Ils lui ont présenté une pétition signée par 209.051 personnes, dans 57 pays, soutenant cette réforme, qui veut autoriser l'avortement en cas de viol, de risque vital pour la mère ou de foetus non viable.

"Il faut tous soutenir cette dépénalisation, car ce n'est pas une question de politique mais de droits de l'homme", plaide Léa Réus.

- Les médecins ont peur -

Présenté au Parlement en octobre 2016, le projet tarde cependant à avancer. Pour la députée de gauche Lorena Peña, il est urgent de l'approuver avant la fin de la législature actuelle, le 30 avril.

Car, avec la victoire de l'opposition de droite aux élections législatives du 4 mars, le nouveau parlement risque de bloquer le texte. Le parti Arena (Alliance républicaine nationaliste), devenu majoritaire, s'oppose à toute modification de la loi.

Amnesty n'est pas la seule à faire campagne: une mission de médecins s'est rendue cette semaine au Salvador pour évoquer la question avec leurs collègues.

"Ce que nous voulons, c'est qu'on nous donne une sécurité juridique, à nous les médecins, que nos actions (dans le cas d'une interruption de grossesse, ndlr) n'aient pas de répercussions pénales", explique le docteur Guillermo Ortiz, à la tête de cette mission.

Ce médecin salvadorien installé aux Etats-Unis raconte avoir travaillé 20 ans à l'Hôpital national de la femme à San Salvador, où il a dû gérer un grand nombre d'urgences obstétriques, mais il a été particulièrement ému par le cas de Beatriz en 2013.

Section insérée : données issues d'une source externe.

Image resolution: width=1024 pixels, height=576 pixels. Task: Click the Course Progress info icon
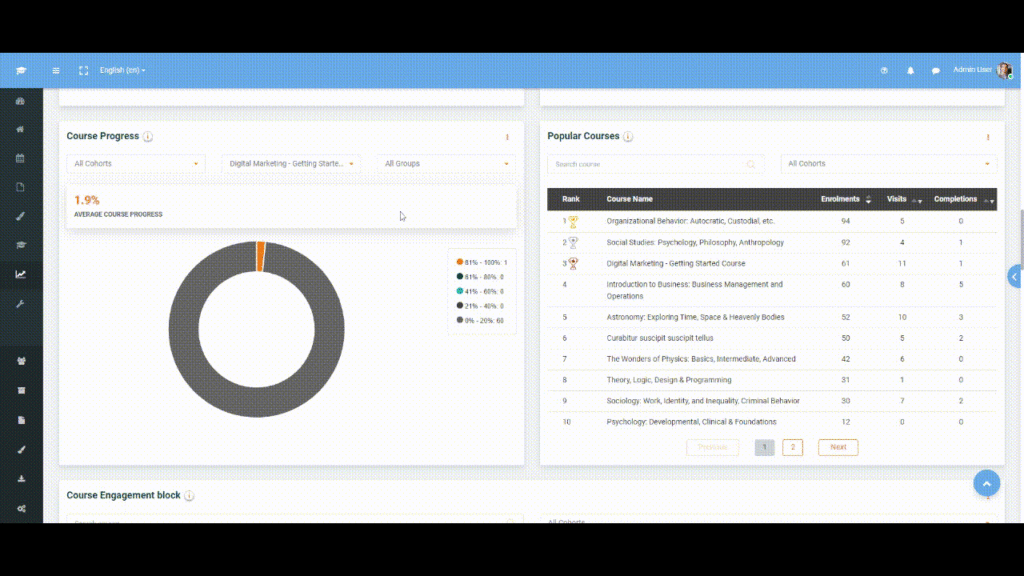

Beatriz, jeune femme de 22 ans souffrant de lupus, n'avait pas été autorisée à avorter d'un fœtus dépourvu de cerveau.

Après une intervention de la Cour interaméricaine des droits de l'homme, l'Etat avait finalement autorisé qu'on lui pratique une césarienne. Le nouveau-né était décédé quelques heures plus tard.

"Dans les hôpitaux publics, on a peur", souligne le docteur Ortiz, car "personne ne veut être impliqué dans une procédure judiciaire, exposé au dénigrement médiatique et au jugement de la société".

La législation "a des implications dans l'exercice professionnel de la médecine, en raison du risque d'insécurité juridique", renchérit Morena Herrera, du Groupement citoyen pour la dépénalisation de l'avortement thérapeutique, ONG luttant depuis 2009 pour réformer la loi.

Et dans les faits, de nombreux professionnels se retrouvent à dénoncer les femmes perdant leur bébé.